- Task instructions
Your task is to reproduce exactly the lines that run from the beginning of the data through the line where "Given: Click the scrollbar" appears.

────────

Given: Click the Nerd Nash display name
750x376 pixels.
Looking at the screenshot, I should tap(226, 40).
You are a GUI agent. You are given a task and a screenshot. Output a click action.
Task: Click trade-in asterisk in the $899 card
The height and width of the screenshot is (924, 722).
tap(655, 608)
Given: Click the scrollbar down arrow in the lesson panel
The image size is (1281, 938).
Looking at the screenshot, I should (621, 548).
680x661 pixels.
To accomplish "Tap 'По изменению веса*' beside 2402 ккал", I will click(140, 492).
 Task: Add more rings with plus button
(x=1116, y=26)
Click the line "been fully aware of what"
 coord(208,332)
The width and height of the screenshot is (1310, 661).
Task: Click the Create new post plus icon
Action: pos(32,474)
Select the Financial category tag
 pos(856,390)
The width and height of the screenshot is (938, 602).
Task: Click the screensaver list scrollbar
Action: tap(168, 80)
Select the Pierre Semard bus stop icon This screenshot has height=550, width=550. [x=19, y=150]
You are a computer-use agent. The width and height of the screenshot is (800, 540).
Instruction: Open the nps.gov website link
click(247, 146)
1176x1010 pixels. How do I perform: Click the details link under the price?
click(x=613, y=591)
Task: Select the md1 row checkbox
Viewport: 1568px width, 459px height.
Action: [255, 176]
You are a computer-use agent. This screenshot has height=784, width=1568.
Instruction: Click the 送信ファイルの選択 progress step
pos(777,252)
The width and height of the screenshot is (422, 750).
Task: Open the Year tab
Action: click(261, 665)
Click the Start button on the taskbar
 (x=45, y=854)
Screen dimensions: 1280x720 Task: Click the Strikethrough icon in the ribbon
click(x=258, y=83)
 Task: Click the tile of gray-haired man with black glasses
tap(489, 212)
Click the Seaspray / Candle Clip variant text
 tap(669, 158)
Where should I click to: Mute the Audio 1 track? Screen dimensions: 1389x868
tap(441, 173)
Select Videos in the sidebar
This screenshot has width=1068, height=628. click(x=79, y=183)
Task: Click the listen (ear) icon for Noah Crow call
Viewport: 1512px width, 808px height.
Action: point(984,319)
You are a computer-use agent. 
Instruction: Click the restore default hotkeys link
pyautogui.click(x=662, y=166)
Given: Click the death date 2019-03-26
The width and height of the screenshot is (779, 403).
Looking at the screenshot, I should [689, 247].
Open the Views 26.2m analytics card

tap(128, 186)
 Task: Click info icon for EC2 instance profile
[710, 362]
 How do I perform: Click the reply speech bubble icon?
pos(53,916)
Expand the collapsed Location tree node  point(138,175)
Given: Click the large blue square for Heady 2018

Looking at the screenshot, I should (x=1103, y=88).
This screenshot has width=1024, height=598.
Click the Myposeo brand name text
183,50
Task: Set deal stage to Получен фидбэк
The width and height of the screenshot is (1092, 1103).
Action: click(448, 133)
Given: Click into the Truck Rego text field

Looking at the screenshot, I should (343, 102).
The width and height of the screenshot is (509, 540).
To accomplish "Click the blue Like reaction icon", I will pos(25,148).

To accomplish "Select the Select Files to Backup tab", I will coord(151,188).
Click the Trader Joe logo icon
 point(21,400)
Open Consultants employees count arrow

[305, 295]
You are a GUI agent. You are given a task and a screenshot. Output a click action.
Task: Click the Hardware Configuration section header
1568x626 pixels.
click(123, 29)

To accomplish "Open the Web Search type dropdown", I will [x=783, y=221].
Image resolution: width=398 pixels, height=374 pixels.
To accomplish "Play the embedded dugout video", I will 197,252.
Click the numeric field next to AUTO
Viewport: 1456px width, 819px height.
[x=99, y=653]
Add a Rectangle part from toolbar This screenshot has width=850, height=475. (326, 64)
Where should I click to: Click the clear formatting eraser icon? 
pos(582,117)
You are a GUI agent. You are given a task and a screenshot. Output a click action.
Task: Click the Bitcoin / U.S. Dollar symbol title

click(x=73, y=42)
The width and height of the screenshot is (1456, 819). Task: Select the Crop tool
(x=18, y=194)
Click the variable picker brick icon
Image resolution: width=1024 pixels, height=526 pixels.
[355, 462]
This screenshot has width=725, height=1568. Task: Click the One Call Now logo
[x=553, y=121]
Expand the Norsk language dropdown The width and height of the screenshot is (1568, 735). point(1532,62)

────────

- Exercise response
Given: Click the Nerd Nash display name
750x376 pixels.
Looking at the screenshot, I should tap(226, 40).
You are a GUI agent. You are given a task and a screenshot. Output a click action.
Task: Click trade-in asterisk in the $899 card
The height and width of the screenshot is (924, 722).
tap(655, 608)
Given: Click the scrollbar down arrow in the lesson panel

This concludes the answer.